Are you happy with that result? Would you call it good?

It would be nice to get this right since it now appears to be our call to make…

Is Medical Artificial Intelligence Ethically Neutral?

Will Knight has written several articles over this past year in MIT’s flagship journal Technology Review that have discussed growing concerns in the field of Artificial Intelligence (AI) that may be of concern for bioethicists. The first concern is in the area of bias. In an article entitled “Forget Killer Robots – Bias is the Real AI Danger”, Knight provides real world examples of this hidden bias affecting people negatively. One example is an AI system called COMPASS, which is used by judges to determine the likelihood of reoffending by inmates who are up for parole. An independent review claims that algorithm may be biased against minorities. In a separate article, Knight identified additional examples in other AI algorithms that introduced gender or minority bias in software used to rank teachers, approve bank loans and interpret natural language processing. None of these examples argued that this bias was introduced intentionally or maliciously (though that certainly could happen).

This is where Knight’s the second concern becomes apparent. The problem may be that the algorithms are too complex for even their programmers to retroactively examine for bias. To understand the complexity issue, one must have an introductory idea of how the current AI programs work. Previously, computer programs had their algorithms “hard-wired” so to speak. The programs were essentially complex “if this, then do this” sequences. A programmer could look at the code and generally understand how the program would react to a given input. Beginning in the 1980’s, programmers started experimenting with code written to behave like a brain neuron might behave. The goal of the program was to model a human neuron, including the ability of the neuron to change its output behavior in real time. A neurobiologist would recognize the programming pattern as modeling the many layers of neurons in the human brain. A biofeedback expert would recognize the programming pattern as including feedback to change the input sensitivities based upon certain output goals – “teaching” the program to recognize a face or image in a larger picture is one such example. If you want to dive deep here, begin with this link.

This type of programming had limited use in the 1980s because the computers were too simple and could only model simple neurons and only a limited number at one time. Fast forward to the 21st century and 30 years of Moore’s Law of exponential growth in computing power and complexity, and suddenly, these neural networks are modeling multiple layers with millions of neurons. The programs are starting to be useful in analyzing complex big data and finding patterns (literally, a needle in a haystack) and this is becoming useful in many fields, including medical diagnosis and patient management. The problem is that even the programmers cannot simply look at these programs and explain how the programs came to their conclusions.

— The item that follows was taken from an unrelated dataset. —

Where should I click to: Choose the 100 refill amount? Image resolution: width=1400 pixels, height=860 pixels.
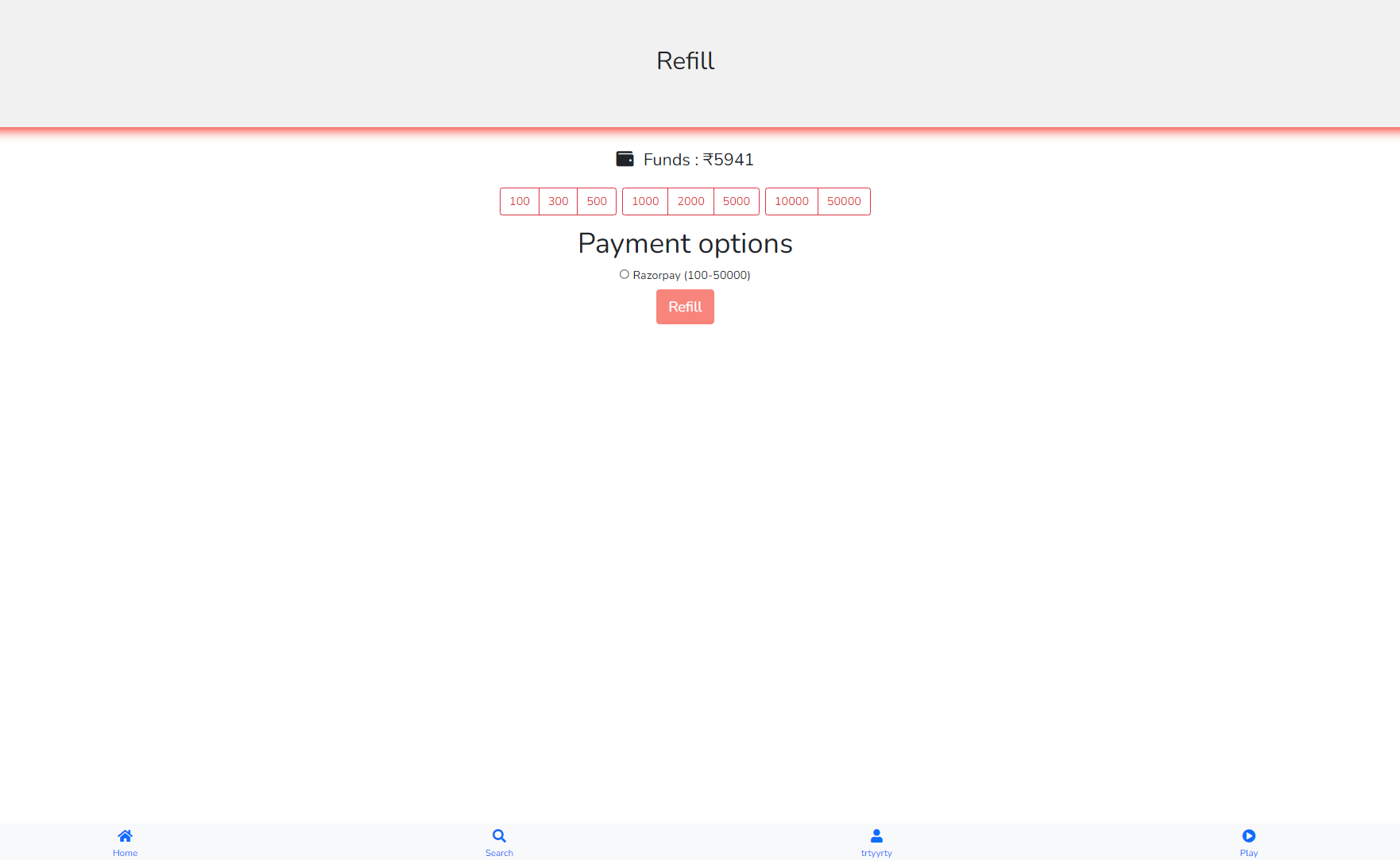click(520, 201)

Why is this important to consider from a bioethics standpoint? Historically, arguments in bioethics could generally be categorized as consequentialist, deontological, virtue, hedonistic, divine command, etc… One’s stated position was open to debate and analysis, and the ethical worldview was apparent. A proprietary, cloud-based, black-box, big data neural network system making a medical decision obscures, perhaps unintentionally, the ethics behind the decision. The “WHY” of a medical decision is as important as the “HOW”. What goes in to a medical decision often includes ethical weighting that ought to be as transparent as possible. These issues are presently not easily examined in AI decisions. The bioethics community therefore needs to be vigilant as more medical decisions begin to rely on AI. We should welcome AI as another tool in helping us provide good healthcare. Given the above concerns regarding AI bias and complexity, we should not however simply accept AI decisions as ethically neutral.